• **Activity**
Starting at the line that holds "Secretaría (830, 167)", transcribe every line to the end of the data exactly; include no other lines.

• **Data shown**
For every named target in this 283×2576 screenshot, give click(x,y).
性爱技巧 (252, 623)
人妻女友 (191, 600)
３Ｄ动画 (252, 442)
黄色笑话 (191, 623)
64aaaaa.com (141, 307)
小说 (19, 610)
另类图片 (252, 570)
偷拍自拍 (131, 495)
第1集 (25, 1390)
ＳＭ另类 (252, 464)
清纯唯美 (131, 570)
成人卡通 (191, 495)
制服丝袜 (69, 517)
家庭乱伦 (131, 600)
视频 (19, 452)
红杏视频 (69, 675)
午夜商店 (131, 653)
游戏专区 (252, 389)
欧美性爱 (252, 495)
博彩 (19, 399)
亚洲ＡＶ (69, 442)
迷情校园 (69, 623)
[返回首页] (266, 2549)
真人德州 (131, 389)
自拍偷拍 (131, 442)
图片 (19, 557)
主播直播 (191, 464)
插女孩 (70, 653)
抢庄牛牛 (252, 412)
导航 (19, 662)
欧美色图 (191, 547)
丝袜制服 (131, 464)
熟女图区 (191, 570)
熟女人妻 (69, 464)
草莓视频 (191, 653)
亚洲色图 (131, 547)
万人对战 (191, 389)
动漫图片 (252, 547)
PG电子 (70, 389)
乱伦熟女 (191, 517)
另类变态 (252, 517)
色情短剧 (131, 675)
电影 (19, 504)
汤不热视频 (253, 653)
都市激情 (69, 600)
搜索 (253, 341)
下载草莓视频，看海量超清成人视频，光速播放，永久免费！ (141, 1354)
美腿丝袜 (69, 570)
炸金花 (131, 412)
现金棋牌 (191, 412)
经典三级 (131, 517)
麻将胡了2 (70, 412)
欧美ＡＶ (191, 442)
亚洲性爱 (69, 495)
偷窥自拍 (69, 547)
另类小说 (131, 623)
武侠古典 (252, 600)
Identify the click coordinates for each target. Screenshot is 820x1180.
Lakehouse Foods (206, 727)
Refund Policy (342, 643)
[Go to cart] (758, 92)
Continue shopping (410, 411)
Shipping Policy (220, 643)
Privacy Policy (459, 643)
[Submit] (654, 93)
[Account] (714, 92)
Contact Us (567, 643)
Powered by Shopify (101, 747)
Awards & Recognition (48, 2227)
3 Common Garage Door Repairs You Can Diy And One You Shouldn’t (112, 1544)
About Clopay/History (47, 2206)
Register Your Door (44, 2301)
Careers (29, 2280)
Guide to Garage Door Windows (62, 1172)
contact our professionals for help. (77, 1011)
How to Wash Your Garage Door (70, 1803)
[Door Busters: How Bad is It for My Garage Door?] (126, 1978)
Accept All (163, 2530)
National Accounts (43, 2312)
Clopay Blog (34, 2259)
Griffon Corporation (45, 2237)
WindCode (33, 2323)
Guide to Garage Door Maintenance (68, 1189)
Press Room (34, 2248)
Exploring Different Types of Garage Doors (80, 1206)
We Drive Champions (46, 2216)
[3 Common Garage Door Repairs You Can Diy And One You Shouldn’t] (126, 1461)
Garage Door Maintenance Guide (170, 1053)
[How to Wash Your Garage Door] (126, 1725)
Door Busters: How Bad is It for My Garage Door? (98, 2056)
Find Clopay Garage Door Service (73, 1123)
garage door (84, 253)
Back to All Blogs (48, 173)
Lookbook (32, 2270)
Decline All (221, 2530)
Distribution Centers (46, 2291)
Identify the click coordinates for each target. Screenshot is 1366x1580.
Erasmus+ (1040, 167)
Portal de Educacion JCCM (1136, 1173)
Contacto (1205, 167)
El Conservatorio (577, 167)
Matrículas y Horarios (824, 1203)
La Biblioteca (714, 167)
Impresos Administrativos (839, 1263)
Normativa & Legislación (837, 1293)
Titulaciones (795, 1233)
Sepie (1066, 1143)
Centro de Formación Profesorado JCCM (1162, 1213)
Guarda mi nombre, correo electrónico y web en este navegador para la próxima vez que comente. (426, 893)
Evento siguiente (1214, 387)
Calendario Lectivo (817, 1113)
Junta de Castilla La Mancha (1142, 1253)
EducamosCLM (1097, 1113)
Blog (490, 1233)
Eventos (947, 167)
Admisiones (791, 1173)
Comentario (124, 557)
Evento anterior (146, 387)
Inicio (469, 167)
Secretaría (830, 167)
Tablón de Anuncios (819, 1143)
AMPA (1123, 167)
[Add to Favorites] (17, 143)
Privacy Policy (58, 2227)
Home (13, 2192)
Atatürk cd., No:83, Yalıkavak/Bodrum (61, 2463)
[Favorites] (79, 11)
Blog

• **Task answer**
Secretaría (830, 167)
Tablón de Anuncios (819, 1143)
AMPA (1123, 167)
[Add to Favorites] (17, 143)
Privacy Policy (58, 2227)
Home (13, 2192)
Atatürk cd., No:83, Yalıkavak/Bodrum (61, 2463)
[Favorites] (79, 11)
Blog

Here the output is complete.